Codes to load and preprocess the data:
directory <- ("activity")
file <- ("activity.csv")
activity <- read.csv(file.path(directory, file))
activity_na_omit <- na.omit(activity)
total_ac_na_omit <- aggregate(steps ~ date, activity_na_omit, sum)
Code to make a histogram of the total number of steps taken each day:
hist(
total_ac_na_omit$steps,
main = "Total of steps per day",
xlab="Steps per day",
ylab="Frequency",
col = "green",
breaks = 20
)
Codes to calculate the mean and median total number of steps taken per day:
steps_mean <- mean(total_ac_na_omit$steps)
steps_median <- median(total_ac_na_omit$steps)
print(steps_mean)
## [1] 10766.19
print(steps_median)
## [1] 10765
Code to preprocess the data:
total_ac_average <- aggregate(steps ~ interval, activity_na_omit, mean)
Code to create a time series plot:
library(ggplot2)
par(mar = c(1.5, 1.5, 1, 1))
ggplot(total_ac_average, aes(interval, steps)) +
geom_line() +
ggtitle("Time series plot of steps by interval") +
xlab("Interval") +
ylab("Number of steps")
Code to calculate the maximum number of steps:
max_number_steps <- which.max(total_ac_average$steps)
print(total_ac_average[max_number_steps,])
## interval steps
## 104 835 206.1698
Code to calculate the total number of missing values in the dataset:
number_na <- sum(is.na(activity$steps))
print(number_na)
## [1] 2304
Code to fill in all of the missing values in the dataset. The chosen strategy is to use the mean itself to fill in all the NA:
fill_na <- function(steps, interval) {
fill_ac <- NA
if (!is.na(steps))
fill_ac <- c(steps)
else
fill_ac <- (total_ac_average[total_ac_average$interval==interval, "steps"])
return(fill_ac)
}
Codes to create a new dataset with the missing data filled in:
new_activity <- activity
new_activity$steps <- mapply(fill_na, new_activity$steps, new_activity$interval)

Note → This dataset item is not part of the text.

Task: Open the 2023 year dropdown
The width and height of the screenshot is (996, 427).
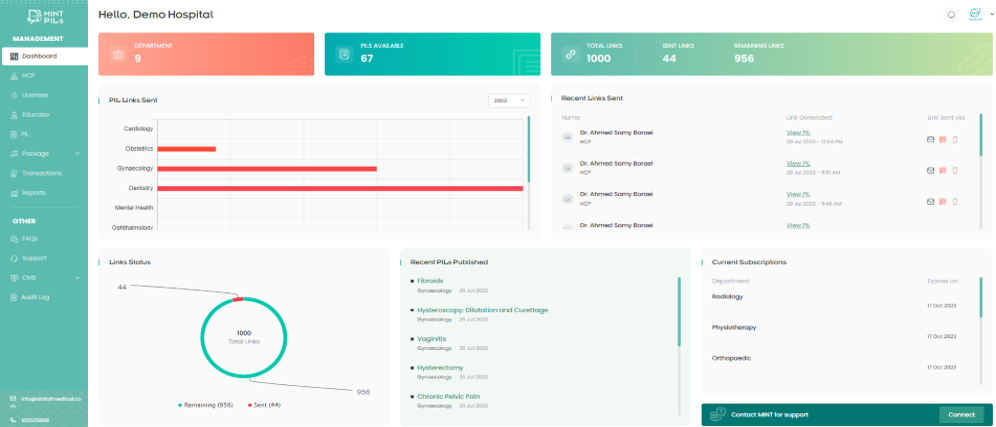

Codes to make a histogram of the total number of steps taken each day and to calculate the mean and median total number of steps taken per day:
total_ac_steps <- aggregate(steps ~ date, new_activity, sum)
hist(
total_ac_steps$steps,
main = "Total number of steps per day",
xlab="Steps per day",
ylab="Frequency",
col = "orange",
breaks = 20
)
total_ac_steps_mean <- mean(total_ac_steps$steps)
total_ac_steps_median <- median(total_ac_steps$steps)
print(total_ac_steps_mean)
## [1] 10766.19
print(total_ac_steps_median)
## [1] 10766.19
They do differ, although slightly. The mean concerning the total number of steps taken per day - considering the missing values - is 10766.19, while the mean with all the NA filled in by the mean is also 10766.19. But the median is a bit different. While the median - considering the missing values - is 10765, the median with the NA filled in by the mean is 10766.19.
If we consider the mean, there was no impact at all, since I opted to use the mean itself to fill in all the NA. Although there was a difference at the medians, it was by 1.19. It seems to have no great impact.
Codes to create the new factor variable in the dataset with the levels “weekday” and “weekend”:
week_activity <- new_activity
week_activity$date <- as.Date(strptime(week_activity$date, format="%Y-%m-%d"))
week_activity$day <- factor(ifelse(as.POSIXlt(week_activity$date)$wday %in% c(0,6), 'weekend', 'weekday'))
Code to calculate the averaged number of steps taken by “weekday”" or “weekend”:
averaged_week_activity <- aggregate(steps ~ interval + day, data=week_activity, mean)
Code to plot a time series of the 5-minute interval (x-axis) and the average number of steps taken, averaged across all weekday days or weekend days (y-axis):
library(ggplot2)
ggplot(averaged_week_activity, aes(interval, steps)) +
geom_line() +
facet_grid(day ~ .) +
xlab("5-minute interval") +
ylab("avarage number of steps")